Sydney Parkinson, Three Paddles from New Zealand, 1769 © British Library Board
‘James Cook: The Voyages’ at the British Library
★ ★ ★ ★
I’ve said it once and I’ll say it again: the British Library are experts at immersive curation. The objects displayed in ‘James Cook: The Voyages’ are set amongst a backdrop of ice white walls, evocative of sweeping glaciers, that guide the visitor through each of Cook’s global expeditions. It has been 250 years since the HMS Endeavour set sail from Plymouth for the Pacific Ocean - followed by two further voyages in the 1770s - and this exhibition celebrates the scientific and navigational work of Cook and his team, which would change the world forever.

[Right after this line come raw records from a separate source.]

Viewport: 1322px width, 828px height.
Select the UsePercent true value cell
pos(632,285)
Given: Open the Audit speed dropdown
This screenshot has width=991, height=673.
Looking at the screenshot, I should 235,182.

My visit to the show brought back some wonderful personal memories. I wrote a number of essays for both my BA and MA art history courses on mapmaking and expeditionary art, so a number of the drawings, maps and journals on display were familiar to me. It felt like visiting old friends! Furthermore, after my recent travels Down Under, I’ve been feeling a little consumed by wanderlust. This little escape from my busy London life did provide satisfaction, albeit temporary!
John Webber, View of the harbour of Huaheine, 1777
‘James Cook: The Voyages’ is on at the British Library until 28th August 2018. All images are courtesy of the British Library.